Dans la problématique du chômage en France, la question de la formation professionnelle prend une place de plus en plus sensible. La persistance d’un chômage de masse en France pose en effet question, et c’est probablement un phénomène complexe auquel nous sommes confrontés – complexe au sens où plusieurs facteurs d’explication interviennent pour éclairer sa compréhension, loin des solutions toutes faites auxquelles les politiques aiment parfois se raccrocher.

N’en déplaisent à ceux qui font du chômage un problème moral où de gentils chômeurs victimes du grand capital subiraient une condition indigne d’une démocratie moderne.

Le niveau des allocations pose-t-il problème ?

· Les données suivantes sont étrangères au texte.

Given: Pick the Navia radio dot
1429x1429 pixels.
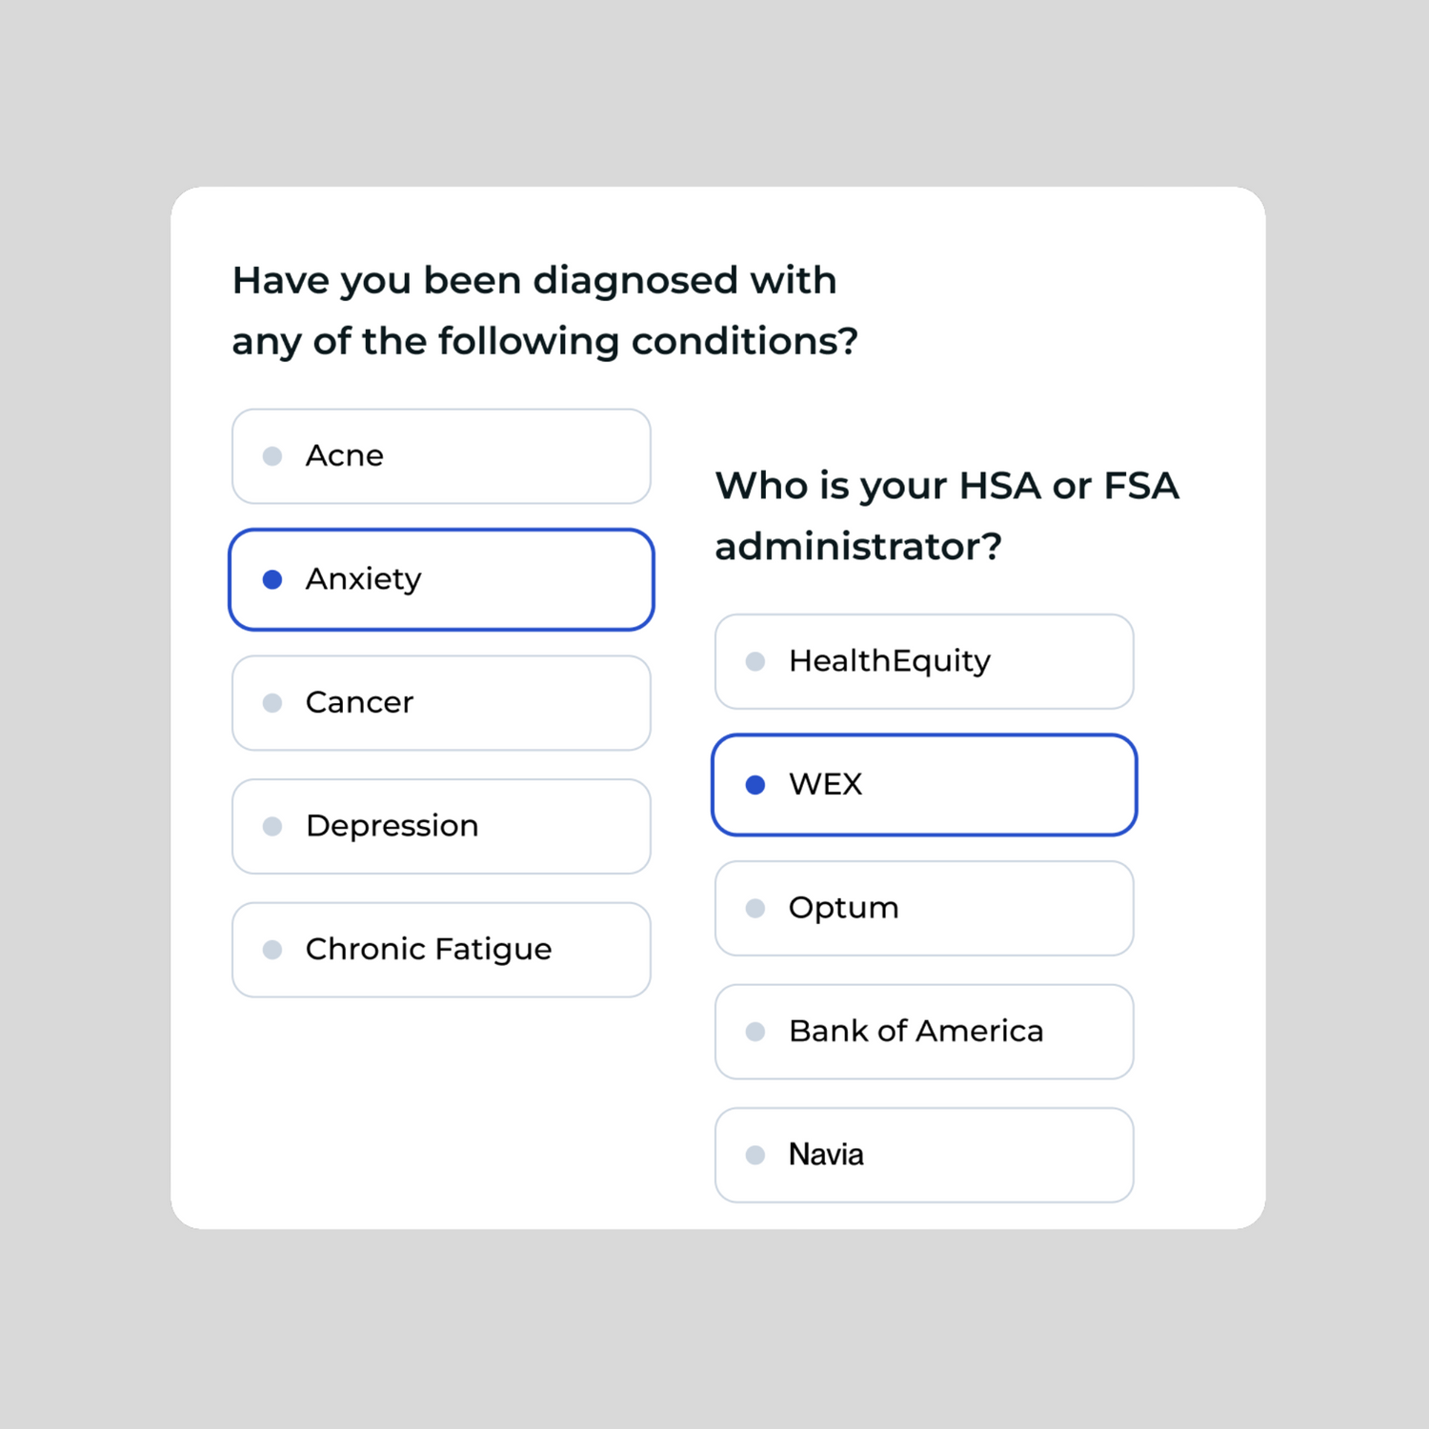Looking at the screenshot, I should pos(755,1156).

Il existe un tabou dans les « milieux sociaux » sur le lien systémique entre chômage de masse et niveau d’indemnisation. En France, l’indemnisation est plutôt longue et à un niveau relativement élevé. Elle est, pour simplifier, équivalente à 57% du salaire, avec un minimum proche du SMIC mensuel. Cette somme est versée pendant deux ans au maximum, sans dégressivité.

Dans la pratique, il est devenu impossible d’interroger l’impact de ce mode de rémunération sur le chômage de masse. La susceptibilité des « partenaires sociaux » sur cette question est immense.

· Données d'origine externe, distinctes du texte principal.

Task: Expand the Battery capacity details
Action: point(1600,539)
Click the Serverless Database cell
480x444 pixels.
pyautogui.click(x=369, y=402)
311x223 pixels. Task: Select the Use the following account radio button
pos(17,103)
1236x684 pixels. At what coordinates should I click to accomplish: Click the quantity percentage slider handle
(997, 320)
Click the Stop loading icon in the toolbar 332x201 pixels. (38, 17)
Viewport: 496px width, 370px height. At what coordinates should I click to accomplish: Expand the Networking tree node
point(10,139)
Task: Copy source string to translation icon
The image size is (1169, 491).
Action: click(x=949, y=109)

Pourtant, on peut imaginer qu’entre un travail précaire payé au SMIC et une indemnisation par le chômage, beaucoup de profils faiblement diplômés préfèrent le chômage. Le système d’indemnisation permet cette solution de « fortune »: un salarié qui a travaillé quatre mois ouvre droit à quatre mois d’indemnisation. Dans la pratique, ce système offre un revenu net plus important au chômeur qu’au salarié employé à temps partiel payé au SMIC.

Il n’y a ici aucune considération morale ou stigmatisante. C’est un simple calcul de rationalité économique. Dans de nombreux cas, la France a créé une préférence pour le chômage.

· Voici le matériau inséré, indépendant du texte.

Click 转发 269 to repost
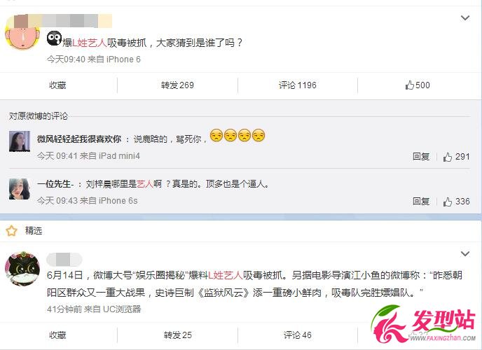The width and height of the screenshot is (482, 350). pyautogui.click(x=177, y=85)
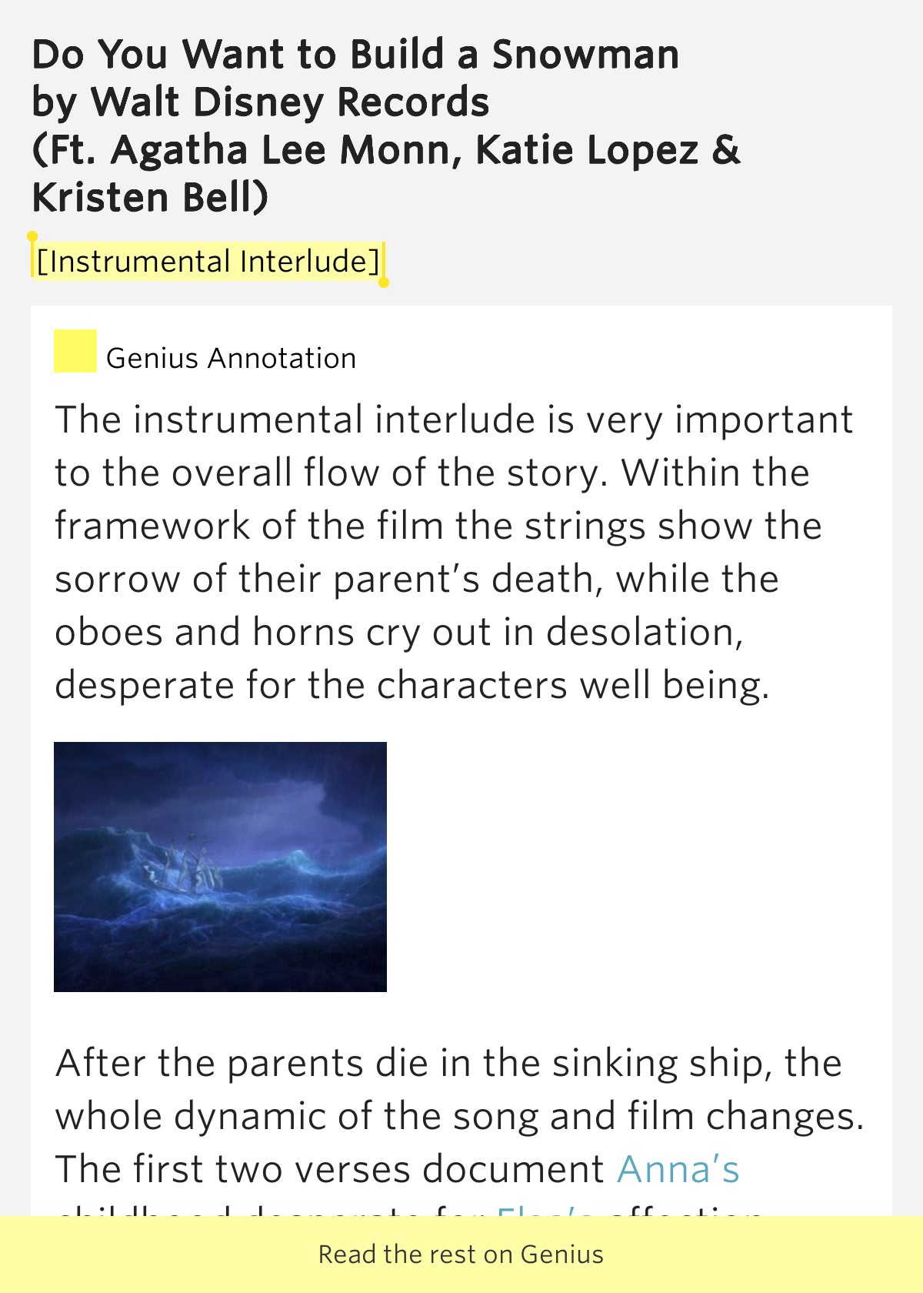Viewport: 923px width, 1293px height.
Task: Click the highlighted [Instrumental Interlude] lyric
Action: 208,262
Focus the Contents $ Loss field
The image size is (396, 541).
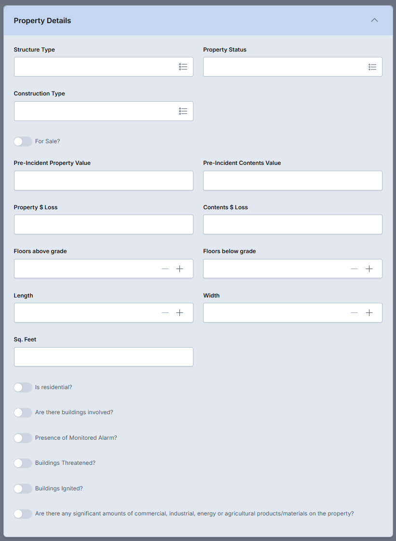293,225
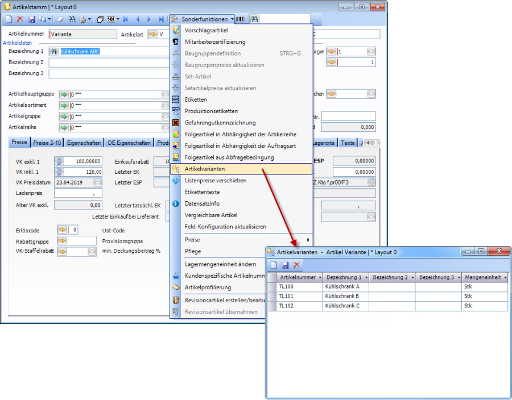Click the printer icon in the main toolbar
The image size is (512, 400).
(82, 19)
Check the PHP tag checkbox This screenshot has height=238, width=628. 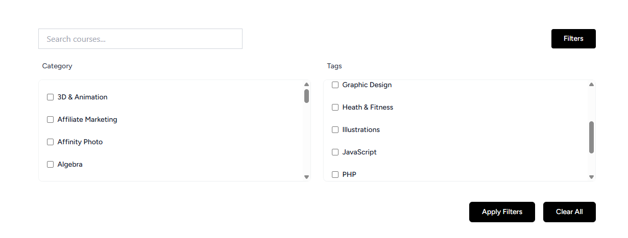pyautogui.click(x=335, y=175)
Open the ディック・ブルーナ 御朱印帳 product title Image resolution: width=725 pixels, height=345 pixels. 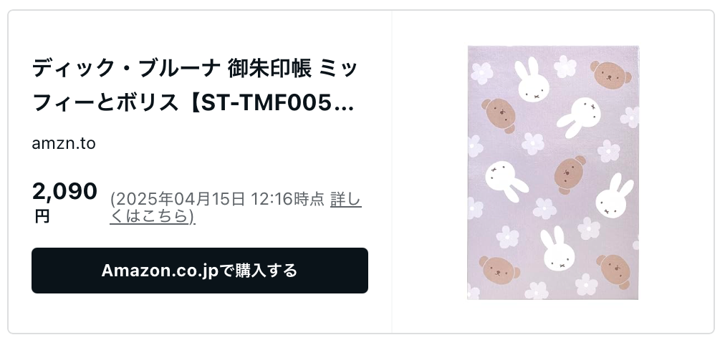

Les défaillances du système scolaire au centre du jeu

Parallèlement, l’école publique en France fabrique, depuis de nombreuses années, un très important taux de décrochage scolaire, qui constitue probablement la plus grande injustice sociale de ce pays, sur laquelle les bienveillants de gauche font preuve d’une passivité constante. On estime à 20% d’une classe d’âge le nombre de jeunes qui sortent du système scolaire sans aucun diplôme. Autrement dit, sur environ 55 milliards annuels de budget pour l’école, 11 milliards sont dépensés en pure perte.

Pour les autres, l’absence d’orientation scolaire structurée débouche sur un excès de « mauvais diplômes » (les facultés de psychologie regorgent d’étudiants qui sont autant de futurs chômeurs) et une dramatique pénurie de diplômés (y compris dans les métiers industriels ou manuels) là où les besoins de l’appareil productif sont vivaces. On n’épiloguera pas ici sur la difficulté de trouver des développeurs informatiques compétents en France…

L’enjeu de la formation professionnelle

Dans cet ensemble, la formation professionnelle pourrait être considérée comme un atout pour lutter contre ce qu’on appelait à une époque le « chômage d’inadéquation » et qu’on appelle parfois le « chômage technologique ». L’importante différence entre la masse des compétences requises sur le marché du travail et la masse des incompétences issues de notre système scolaire et universitaire constitue en effet un gisement de main-d’oeuvre important, et probablement d’emplois pérennes.

Cette conviction macro-économique, dominante dans les élites parisiennes, est devenue, au fil des ans, une sorte de Graal. L’engagement de former 500.000 chômeurs par an aux métiers numériques constitue même un gimmick du discours public depuis Nicolas Sarkozy. François Hollande l’avait repris à son compte, avant qu’Emmanuel Macron n’y fasse écho.

C’est dire à la fois la conscience que le pouvoir exécutif peut avoir des faillites du système, et l’impuissance d’y remédier. Les années passent, les formations au forceps financées par Pôle Emploi ou par les branches professionnelles se suivent, et le chômage de masse demeure.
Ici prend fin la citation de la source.